[Pointing records for text and elements]

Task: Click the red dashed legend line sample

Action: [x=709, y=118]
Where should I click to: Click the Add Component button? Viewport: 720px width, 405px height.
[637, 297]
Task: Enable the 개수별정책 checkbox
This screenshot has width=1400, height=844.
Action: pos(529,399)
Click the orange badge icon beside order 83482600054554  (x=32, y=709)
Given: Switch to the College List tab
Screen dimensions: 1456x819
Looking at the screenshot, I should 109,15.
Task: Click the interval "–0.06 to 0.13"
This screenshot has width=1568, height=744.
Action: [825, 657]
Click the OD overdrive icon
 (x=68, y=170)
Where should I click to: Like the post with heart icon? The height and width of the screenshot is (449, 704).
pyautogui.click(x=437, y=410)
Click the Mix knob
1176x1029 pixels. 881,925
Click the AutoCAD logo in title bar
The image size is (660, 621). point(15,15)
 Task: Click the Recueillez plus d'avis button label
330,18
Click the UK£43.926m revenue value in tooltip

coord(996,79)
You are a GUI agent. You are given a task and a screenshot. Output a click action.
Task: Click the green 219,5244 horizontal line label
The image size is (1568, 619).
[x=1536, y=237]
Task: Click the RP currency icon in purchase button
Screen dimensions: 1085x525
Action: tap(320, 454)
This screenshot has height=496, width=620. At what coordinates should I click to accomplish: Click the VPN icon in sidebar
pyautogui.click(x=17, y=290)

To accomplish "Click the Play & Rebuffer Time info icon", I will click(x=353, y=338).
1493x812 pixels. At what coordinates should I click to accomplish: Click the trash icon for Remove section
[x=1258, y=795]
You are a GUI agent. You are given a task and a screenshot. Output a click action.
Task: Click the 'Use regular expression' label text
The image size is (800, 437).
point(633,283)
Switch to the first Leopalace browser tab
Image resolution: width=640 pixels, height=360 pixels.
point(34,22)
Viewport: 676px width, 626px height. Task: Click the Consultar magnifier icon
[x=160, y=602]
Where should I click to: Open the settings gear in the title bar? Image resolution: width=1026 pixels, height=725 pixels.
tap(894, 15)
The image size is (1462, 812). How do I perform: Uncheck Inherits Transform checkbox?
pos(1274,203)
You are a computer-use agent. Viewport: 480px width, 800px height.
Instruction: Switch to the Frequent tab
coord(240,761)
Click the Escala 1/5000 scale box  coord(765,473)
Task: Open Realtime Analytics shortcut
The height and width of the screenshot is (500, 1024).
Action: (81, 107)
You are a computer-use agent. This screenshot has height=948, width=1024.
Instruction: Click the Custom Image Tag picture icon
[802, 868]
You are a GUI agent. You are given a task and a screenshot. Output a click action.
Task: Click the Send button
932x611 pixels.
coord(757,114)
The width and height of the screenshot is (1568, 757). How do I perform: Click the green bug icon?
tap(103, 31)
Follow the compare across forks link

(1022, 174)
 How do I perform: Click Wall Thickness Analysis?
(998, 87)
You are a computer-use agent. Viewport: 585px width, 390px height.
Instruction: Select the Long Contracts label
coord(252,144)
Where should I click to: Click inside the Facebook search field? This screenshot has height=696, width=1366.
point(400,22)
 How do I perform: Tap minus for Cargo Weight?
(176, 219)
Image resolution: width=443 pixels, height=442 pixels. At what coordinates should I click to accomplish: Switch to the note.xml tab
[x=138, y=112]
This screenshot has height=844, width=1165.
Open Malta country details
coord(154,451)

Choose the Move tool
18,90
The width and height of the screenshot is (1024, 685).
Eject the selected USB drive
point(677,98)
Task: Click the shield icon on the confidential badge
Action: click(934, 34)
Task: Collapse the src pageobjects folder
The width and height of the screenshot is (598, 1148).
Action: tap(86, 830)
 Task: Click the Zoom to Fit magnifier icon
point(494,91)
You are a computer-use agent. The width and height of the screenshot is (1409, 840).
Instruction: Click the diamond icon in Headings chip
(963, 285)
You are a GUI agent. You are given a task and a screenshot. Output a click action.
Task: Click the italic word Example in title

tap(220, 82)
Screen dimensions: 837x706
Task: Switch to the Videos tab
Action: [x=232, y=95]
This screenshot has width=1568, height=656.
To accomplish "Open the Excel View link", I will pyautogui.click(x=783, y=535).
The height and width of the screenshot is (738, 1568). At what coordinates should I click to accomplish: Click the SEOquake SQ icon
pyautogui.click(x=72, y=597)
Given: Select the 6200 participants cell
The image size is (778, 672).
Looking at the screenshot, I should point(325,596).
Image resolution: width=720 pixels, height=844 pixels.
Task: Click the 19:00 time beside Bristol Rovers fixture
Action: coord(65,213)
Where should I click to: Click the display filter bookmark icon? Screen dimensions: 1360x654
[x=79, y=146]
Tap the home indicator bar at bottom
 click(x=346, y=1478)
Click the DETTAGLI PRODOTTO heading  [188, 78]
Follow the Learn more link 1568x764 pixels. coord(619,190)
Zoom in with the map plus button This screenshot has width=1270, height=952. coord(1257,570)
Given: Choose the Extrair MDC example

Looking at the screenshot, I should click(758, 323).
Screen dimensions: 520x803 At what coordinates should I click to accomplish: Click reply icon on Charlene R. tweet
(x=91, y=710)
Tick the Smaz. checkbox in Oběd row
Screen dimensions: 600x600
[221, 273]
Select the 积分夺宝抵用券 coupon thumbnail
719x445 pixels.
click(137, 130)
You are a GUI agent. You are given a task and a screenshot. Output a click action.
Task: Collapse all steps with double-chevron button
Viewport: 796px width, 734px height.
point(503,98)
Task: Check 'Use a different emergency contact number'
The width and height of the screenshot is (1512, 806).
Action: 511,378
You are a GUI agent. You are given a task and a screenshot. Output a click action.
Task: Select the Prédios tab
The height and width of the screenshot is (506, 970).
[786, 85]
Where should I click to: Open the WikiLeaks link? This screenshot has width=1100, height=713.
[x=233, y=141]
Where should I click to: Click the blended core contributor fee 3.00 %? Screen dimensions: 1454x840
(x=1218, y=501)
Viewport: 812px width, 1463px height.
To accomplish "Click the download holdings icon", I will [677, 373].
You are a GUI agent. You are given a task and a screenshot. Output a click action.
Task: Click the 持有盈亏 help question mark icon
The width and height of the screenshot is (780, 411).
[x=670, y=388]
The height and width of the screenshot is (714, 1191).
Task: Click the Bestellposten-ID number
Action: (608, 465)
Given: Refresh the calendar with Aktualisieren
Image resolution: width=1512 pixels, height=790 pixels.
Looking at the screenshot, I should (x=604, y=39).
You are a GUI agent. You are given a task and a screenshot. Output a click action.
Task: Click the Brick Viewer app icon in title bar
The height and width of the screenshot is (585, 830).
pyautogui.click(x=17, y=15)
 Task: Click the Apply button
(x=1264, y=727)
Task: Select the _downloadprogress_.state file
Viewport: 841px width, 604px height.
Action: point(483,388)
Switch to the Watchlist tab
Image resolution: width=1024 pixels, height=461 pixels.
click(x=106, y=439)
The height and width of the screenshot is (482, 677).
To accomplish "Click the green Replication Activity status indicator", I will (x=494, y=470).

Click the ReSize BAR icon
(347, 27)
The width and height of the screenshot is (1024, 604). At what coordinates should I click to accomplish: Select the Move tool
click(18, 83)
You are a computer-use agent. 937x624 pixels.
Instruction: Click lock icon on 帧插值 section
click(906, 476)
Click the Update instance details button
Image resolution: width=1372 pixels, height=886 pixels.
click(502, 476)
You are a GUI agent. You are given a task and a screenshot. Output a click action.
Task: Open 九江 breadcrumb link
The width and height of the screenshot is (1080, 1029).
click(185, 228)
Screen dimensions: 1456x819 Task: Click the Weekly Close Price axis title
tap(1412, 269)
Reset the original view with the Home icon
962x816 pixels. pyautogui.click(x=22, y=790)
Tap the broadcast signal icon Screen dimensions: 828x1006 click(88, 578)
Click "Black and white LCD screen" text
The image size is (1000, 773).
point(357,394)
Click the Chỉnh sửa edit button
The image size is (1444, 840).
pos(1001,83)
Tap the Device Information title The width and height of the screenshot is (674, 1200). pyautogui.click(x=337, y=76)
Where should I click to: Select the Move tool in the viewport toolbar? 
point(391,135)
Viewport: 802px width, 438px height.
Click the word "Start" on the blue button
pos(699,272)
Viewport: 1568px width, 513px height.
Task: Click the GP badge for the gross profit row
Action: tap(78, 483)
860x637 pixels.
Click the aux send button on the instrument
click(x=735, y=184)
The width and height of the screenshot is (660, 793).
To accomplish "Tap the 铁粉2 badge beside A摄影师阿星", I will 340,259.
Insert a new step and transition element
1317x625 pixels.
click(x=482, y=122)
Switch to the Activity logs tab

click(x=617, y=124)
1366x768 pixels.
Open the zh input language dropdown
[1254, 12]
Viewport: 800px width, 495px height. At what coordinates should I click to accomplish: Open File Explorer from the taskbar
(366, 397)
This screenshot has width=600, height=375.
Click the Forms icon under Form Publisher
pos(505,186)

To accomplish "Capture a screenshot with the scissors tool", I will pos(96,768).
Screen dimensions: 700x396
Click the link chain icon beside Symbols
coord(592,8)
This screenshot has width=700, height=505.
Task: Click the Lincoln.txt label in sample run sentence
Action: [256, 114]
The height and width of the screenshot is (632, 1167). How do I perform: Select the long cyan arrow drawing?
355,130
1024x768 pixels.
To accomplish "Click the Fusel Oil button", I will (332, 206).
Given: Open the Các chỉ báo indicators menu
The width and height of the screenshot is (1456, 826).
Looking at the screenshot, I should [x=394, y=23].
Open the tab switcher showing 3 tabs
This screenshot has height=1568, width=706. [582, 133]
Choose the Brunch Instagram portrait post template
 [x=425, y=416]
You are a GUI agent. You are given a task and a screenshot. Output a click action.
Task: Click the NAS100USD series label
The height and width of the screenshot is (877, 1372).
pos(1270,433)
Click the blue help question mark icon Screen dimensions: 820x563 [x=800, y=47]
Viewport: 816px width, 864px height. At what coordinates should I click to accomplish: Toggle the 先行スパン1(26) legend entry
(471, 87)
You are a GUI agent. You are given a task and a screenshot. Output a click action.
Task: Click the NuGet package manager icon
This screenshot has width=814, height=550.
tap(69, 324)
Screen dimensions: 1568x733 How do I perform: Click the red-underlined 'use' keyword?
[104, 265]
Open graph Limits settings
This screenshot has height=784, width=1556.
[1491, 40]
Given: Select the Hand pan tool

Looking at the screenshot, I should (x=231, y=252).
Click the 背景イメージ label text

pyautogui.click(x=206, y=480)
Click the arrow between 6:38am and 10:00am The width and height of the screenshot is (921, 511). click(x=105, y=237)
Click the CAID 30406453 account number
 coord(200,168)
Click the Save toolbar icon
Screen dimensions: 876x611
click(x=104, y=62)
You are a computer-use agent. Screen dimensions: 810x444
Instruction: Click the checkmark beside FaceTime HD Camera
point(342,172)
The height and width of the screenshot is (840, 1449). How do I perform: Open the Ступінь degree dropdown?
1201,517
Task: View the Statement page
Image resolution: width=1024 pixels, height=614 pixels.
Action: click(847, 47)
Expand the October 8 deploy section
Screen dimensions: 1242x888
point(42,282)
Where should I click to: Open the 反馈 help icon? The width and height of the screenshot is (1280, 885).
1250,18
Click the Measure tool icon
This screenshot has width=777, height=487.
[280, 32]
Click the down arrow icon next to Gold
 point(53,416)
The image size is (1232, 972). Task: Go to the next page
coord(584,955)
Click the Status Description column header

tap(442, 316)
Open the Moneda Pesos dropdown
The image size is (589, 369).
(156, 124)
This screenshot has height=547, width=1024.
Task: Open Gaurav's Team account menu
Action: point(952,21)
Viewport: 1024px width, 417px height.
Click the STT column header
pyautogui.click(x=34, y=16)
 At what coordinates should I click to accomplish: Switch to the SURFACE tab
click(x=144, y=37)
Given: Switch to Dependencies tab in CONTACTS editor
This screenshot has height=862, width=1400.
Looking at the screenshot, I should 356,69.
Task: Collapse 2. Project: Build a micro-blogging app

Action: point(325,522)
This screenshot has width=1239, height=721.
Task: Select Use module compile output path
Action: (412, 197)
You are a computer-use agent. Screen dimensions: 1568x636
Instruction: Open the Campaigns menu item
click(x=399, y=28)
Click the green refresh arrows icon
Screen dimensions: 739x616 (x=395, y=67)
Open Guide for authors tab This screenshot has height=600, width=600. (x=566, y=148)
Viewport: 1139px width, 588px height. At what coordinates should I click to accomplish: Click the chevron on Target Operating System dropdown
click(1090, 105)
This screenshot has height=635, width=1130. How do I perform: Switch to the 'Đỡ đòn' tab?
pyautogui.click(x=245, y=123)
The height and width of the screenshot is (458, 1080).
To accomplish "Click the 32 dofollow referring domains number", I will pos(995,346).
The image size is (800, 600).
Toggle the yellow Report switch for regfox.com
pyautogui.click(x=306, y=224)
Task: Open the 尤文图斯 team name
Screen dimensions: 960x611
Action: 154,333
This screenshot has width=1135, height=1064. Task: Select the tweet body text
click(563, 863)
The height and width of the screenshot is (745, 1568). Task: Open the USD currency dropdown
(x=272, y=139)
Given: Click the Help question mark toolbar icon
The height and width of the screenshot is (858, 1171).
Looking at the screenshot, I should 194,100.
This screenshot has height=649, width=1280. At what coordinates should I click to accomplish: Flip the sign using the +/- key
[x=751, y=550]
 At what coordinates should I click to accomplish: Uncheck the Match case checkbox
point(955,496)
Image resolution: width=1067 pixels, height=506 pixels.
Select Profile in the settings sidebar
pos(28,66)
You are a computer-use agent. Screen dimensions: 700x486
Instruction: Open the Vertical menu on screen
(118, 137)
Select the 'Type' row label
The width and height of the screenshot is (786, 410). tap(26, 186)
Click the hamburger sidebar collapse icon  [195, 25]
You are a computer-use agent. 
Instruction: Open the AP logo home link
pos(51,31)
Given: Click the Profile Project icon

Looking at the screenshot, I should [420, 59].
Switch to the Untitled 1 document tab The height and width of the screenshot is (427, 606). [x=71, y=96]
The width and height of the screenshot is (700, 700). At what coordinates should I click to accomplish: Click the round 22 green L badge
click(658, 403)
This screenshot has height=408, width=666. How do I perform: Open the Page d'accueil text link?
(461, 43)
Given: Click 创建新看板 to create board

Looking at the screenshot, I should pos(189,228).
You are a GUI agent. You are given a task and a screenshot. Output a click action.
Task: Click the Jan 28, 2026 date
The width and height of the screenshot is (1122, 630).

*Written request*
Repeat the lines from the first one through the line containing "Action: pos(529,399)", inclusive, replacing "checkbox" with "toggle" and keeping everything else unchanged.

*Result of the task*
Task: Click the red dashed legend line sample

Action: [x=709, y=118]
Where should I click to: Click the Add Component button? Viewport: 720px width, 405px height.
[637, 297]
Task: Enable the 개수별정책 toggle
This screenshot has width=1400, height=844.
Action: pos(529,399)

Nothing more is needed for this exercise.